Source Connectors

Connect external CRMs, SQL warehouses, and cloud storage to the Identity Store.

Source Connectors

The Identity Store ingests records from 22 external source types. Each connector is a registered reader on the backend (backend/app/services/readers.py) plus a UI form block on the frontend (components/sources/connector-registry.tsx or file-source-registry.tsx). Configure a source once with credentials, then trigger ingest from the Sources API or the Sources page.

Connector Categories

CategoryAuthsource_type valuesNotes
SQL databasesConnection stringpostgres_identity, mysql_identity, snowflake_identity, bigquery_identityPer-driver identifier regex guards against SQL injection on the user-supplied table name
File / cloud storageCloud SDK creds or signed URLcsv_url, s3_csv, gcs_csv, azure_blob_csv, google_sheets, sftp_csvCSV files are streamed; csv_url capped at 50 MB
OAuth RESTOAuth 2.0 (refresh token)salesforce_contacts, microsoft_contacts, google_contactsTokens refresh on-demand via oauth_flows.ensure_fresh_credential()
Bearer-token RESTAPI keyhubspot_contacts, airtable_records, stripe_customers, intercom_contacts, pipedrive_persons, zendesk_users, shopify_customers, klaviyo_profiles, mailchimp_membersToken stored encrypted; included as Authorization: Bearer …

Cursor-based Incremental Ingest

Most connectors accept a cursor configuration on the source row to skip already-ingested data on re-runs:

FieldExampleBehavior
cursor_columnupdated_atColumn or field name to track
cursor_typeint / timestamp / textDrives the comparison rule
cursor_after2026-04-13T00:00:00ZHigh-water mark from the last successful run

Note: csv_url and pipedrive_persons skip the shared cursor helper because their timestamp formats need bespoke handling. Every other reader funnels through _apply_cursor_filter() for consistent behavior.

Adding a Connector

If you're extending the suite, the registration pattern is:

  1. Backend reader — implement a function with the Reader signature in readers.py, then register("your_source_type", _your_reader). End the function with _apply_cursor_filter() and _cast_all_utf8() so cursors and the JSONB store stay consistent.
  2. CI invariant — add your_source_type to the expected set in tests/test_readers.py::test_all_phase1_connectors_registered. CI fails fast if the registration is missing.
  3. Frontend form block — add an entry to components/sources/connector-registry.tsx (bearer-token style) or file-source-registry.tsx (cloud/file style). Avoid inlining new branches into sources/page.tsx.
  4. SQL connectors only — define a _safe_<driver>_identifier() regex guard and a test_rejects_unsafe_table_name test, mirroring the MySQL / Snowflake / BigQuery implementations.

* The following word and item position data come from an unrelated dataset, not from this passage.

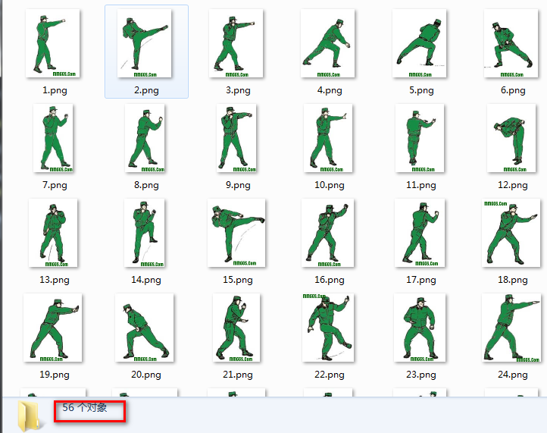The image size is (547, 433).
Task: Select the 23.png horse stance thumbnail
Action: (x=420, y=328)
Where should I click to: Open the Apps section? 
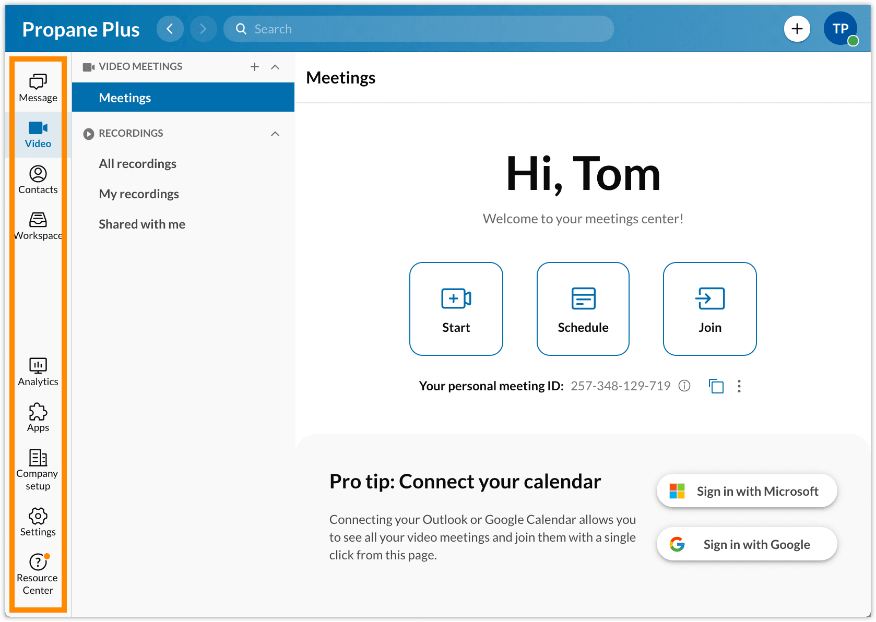[38, 417]
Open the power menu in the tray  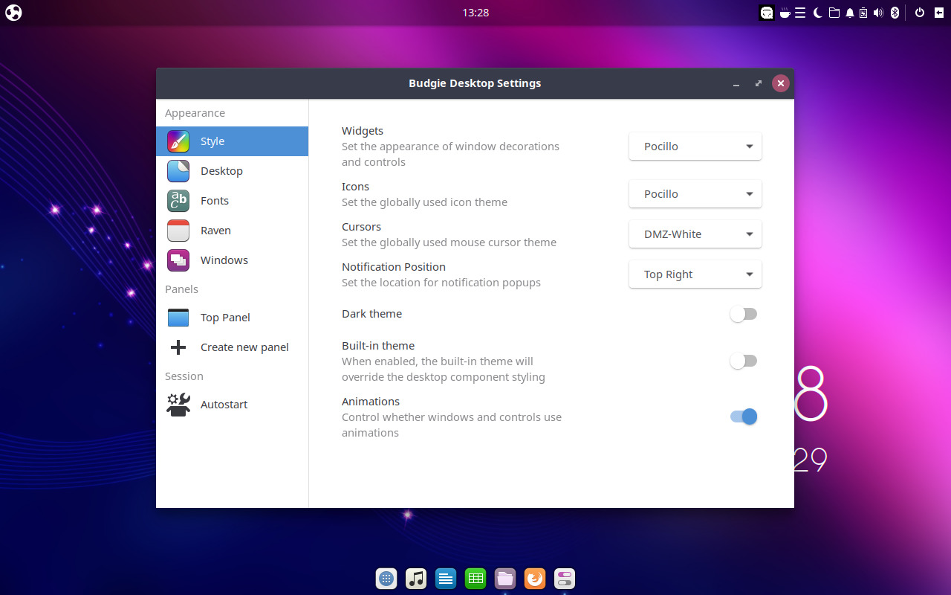tap(919, 12)
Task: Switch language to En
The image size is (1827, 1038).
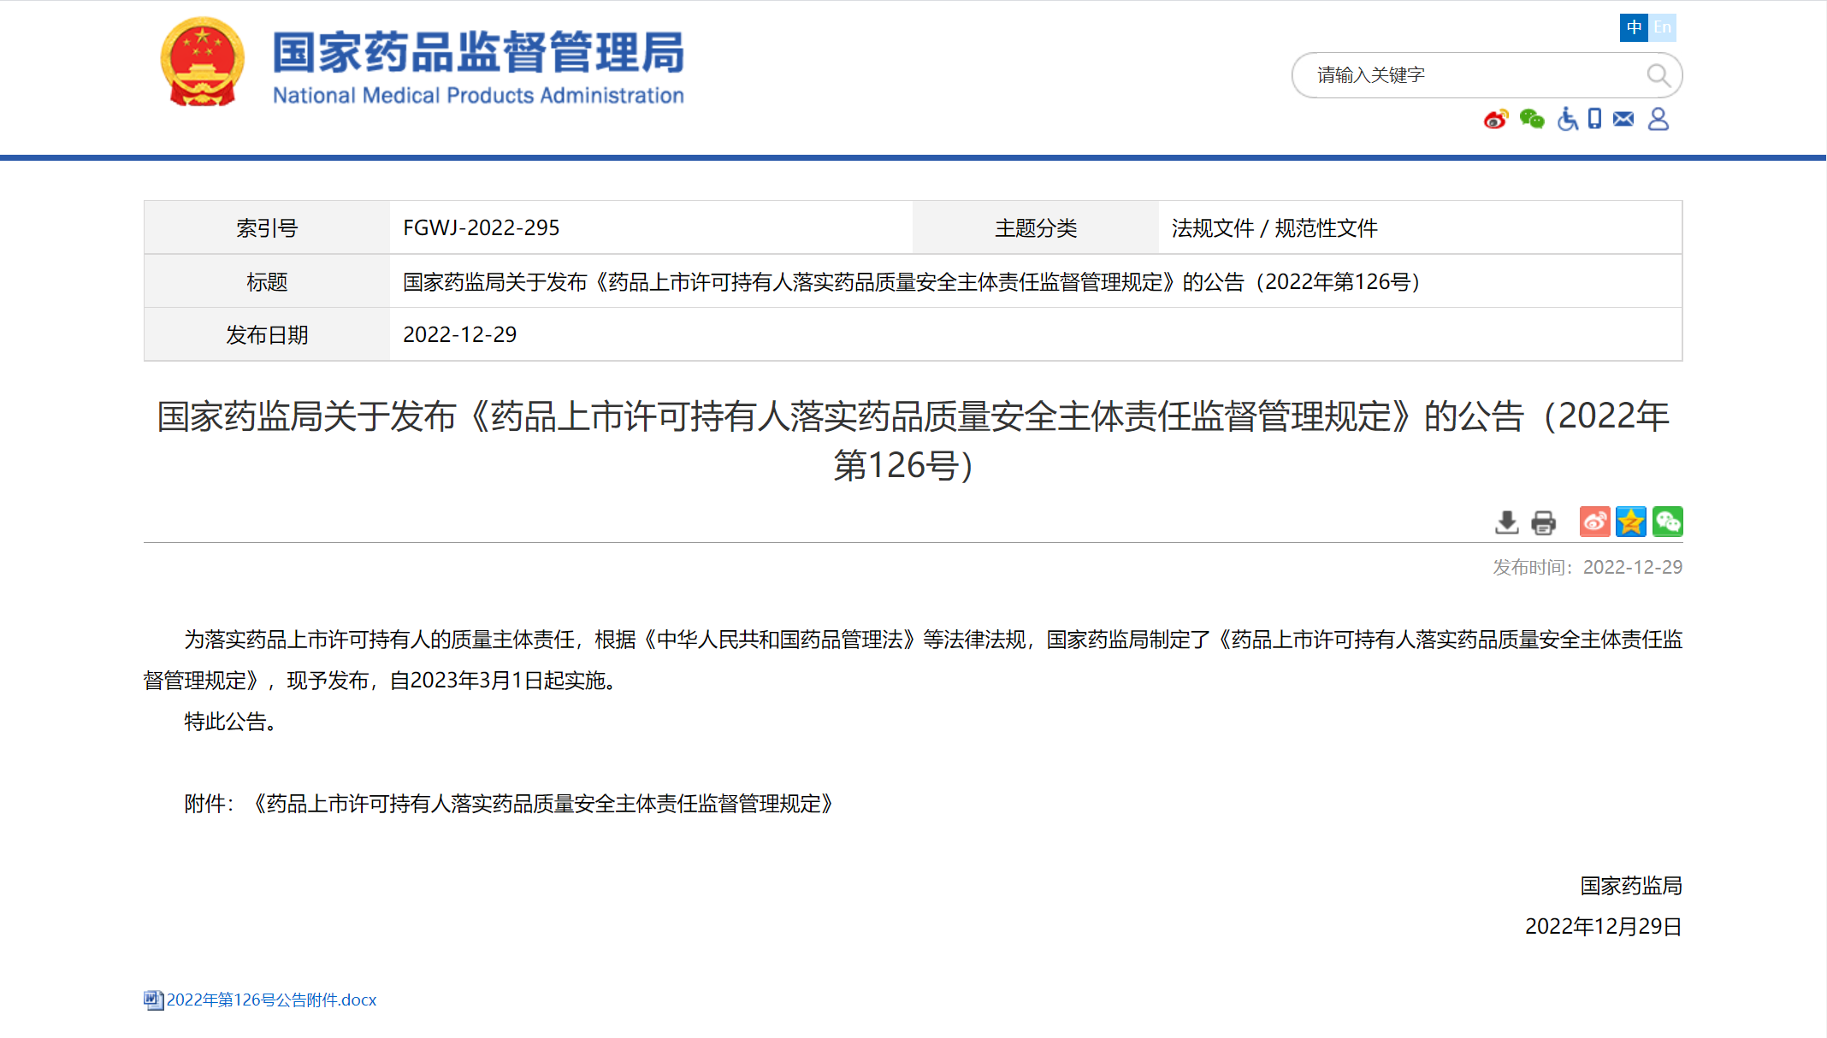Action: click(x=1662, y=27)
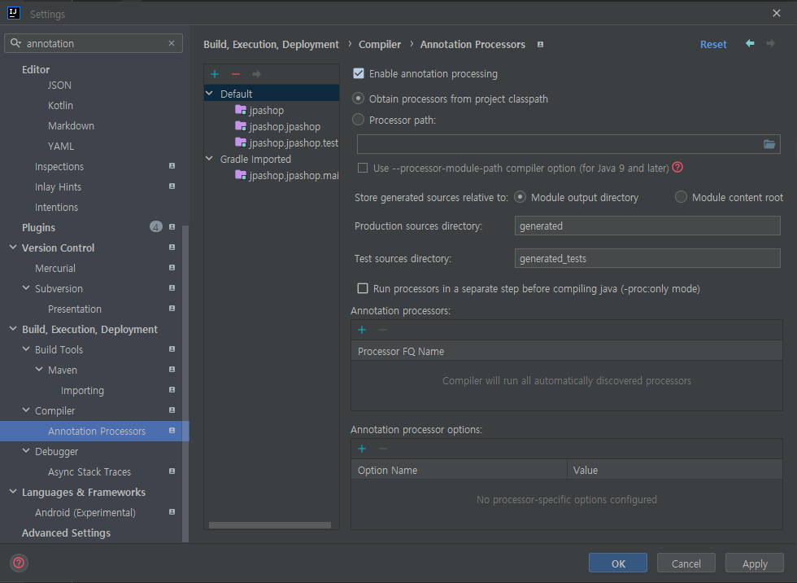
Task: Clear the search box with the x icon
Action: coord(171,42)
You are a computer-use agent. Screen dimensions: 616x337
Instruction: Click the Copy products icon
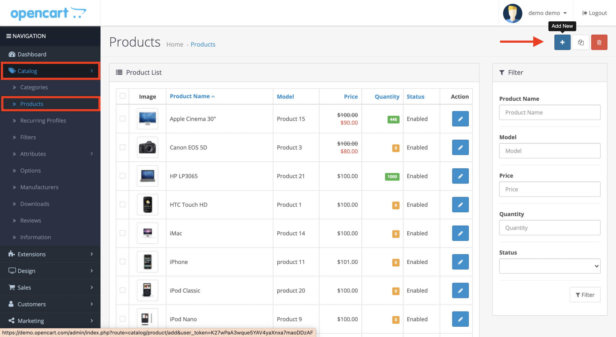pos(581,42)
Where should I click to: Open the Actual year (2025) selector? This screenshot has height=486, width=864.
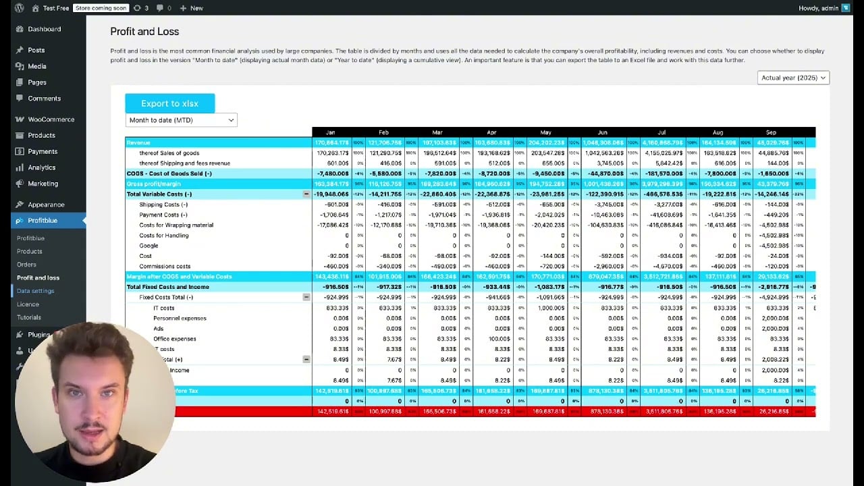pyautogui.click(x=793, y=77)
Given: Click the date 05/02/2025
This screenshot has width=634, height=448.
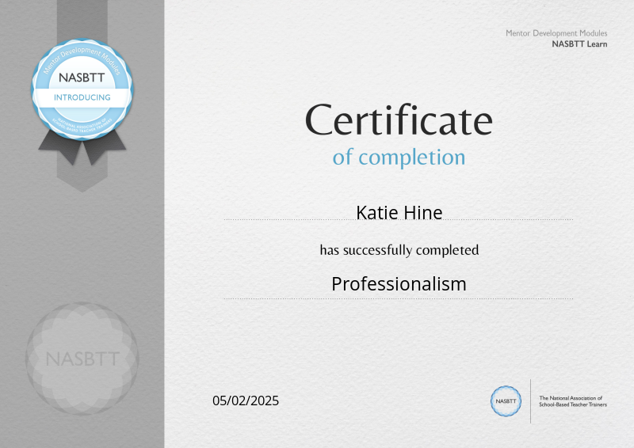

Tip: SQL, OAuth, and BigQuery flows stay inline in sources/page.tsx because their UX (Test Connection button, OAuth redirect, project + dataset + JSON hybrid) doesn't fit the registry shape. Everything else belongs in a registry.

OAuth Credential Refresh

OAuth connectors store the refresh token at credential creation time and exchange it for a fresh access token on every ingest run via ensure_fresh_credential(). If the refresh fails — typically because the user revoked access — the backend translates the invalid_grant body into an actionable error pointing the user back to the credentials panel rather than leaking the raw HTTP error.